C# Structs

A struct is similar to a class, with the following key differences:

• A struct is a value type, whereas a class is a reference type.
• A struct does not support inheritance (other than implicitly deriving from object).

A struct can have all the members a class can, except:

• A parameterless constructor
• A finalizer
• Virtual members

A struct is used instead of a class when value type semantics are desirable. Good examples of structs are numeric types, where it is more natural for assignment to copy a value rather than a reference. Because a struct is a value type, each instance does not require instantiation of an object on the heap. This can be important when creating many instances of a type, for example, with an array.

Struct Construction Semantics
The construction semantics of a struct are as follows:

• A parameterless constructor implicitly exists, which you can't override. This performs a bitwise-zeroing of its fields.

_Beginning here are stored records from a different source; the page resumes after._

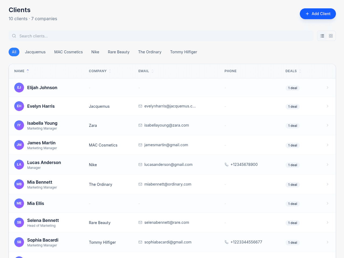
Task: Switch to grid view of clients
Action: pos(331,36)
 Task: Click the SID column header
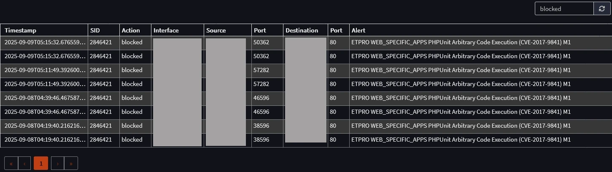point(95,30)
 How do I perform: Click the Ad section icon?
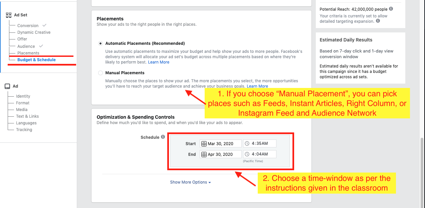tap(7, 86)
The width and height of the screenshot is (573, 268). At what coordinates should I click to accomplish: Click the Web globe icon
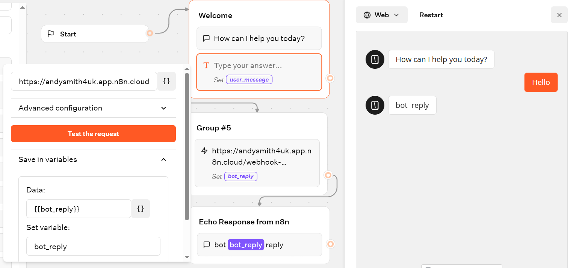367,15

• When you define a struct constructor, you must explicitly assign every field.

• You can't have field initializers in a struct.

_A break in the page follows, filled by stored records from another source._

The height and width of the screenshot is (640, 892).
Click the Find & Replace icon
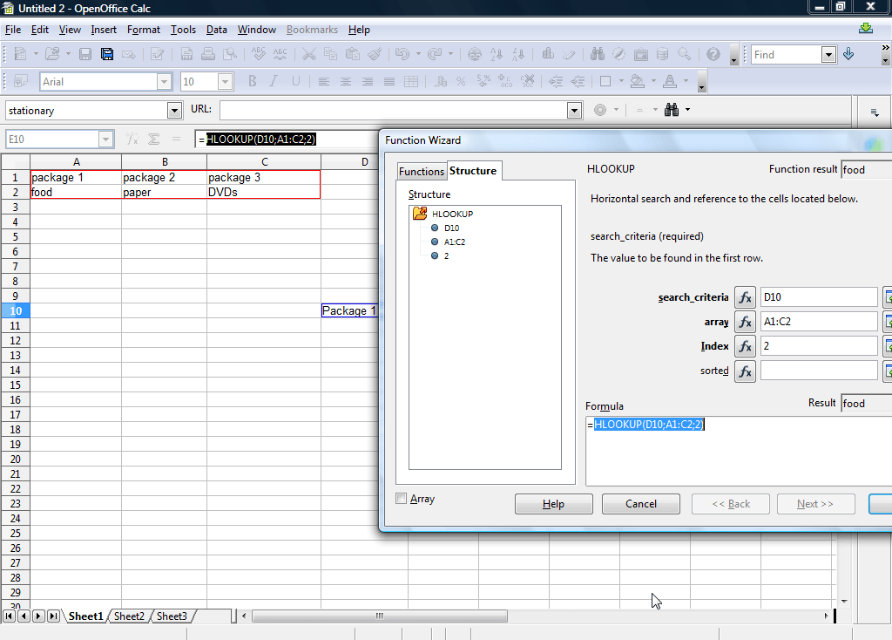[x=598, y=54]
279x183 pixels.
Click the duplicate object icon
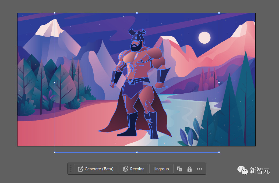179,169
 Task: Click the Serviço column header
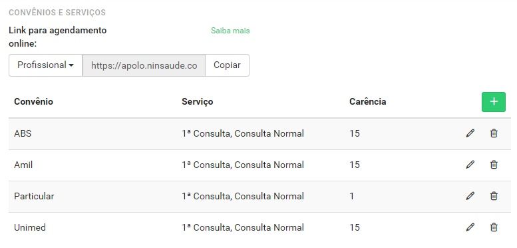[197, 101]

Here is an example of declaring and calling struct constructors:

public struct Point
int x, y;
public Point (int x, int y) {this.x = x; this.y = y;}

Point p1 = new Point (); // p1.x and p1.y will be 0
Point p2 = new Point (1, 1); // p1.x and p1.y will be 1

The next example generates three compile-time errors:

public struct Point
int x = 1; // Illegal, cannot initialize field
int y;
public Point() {} // Illegal, cannot have
// parameterless constructor

public Point(int x) {this.x = x;} // illegal, must
// assign field y

Changing struct to class makes this example legal.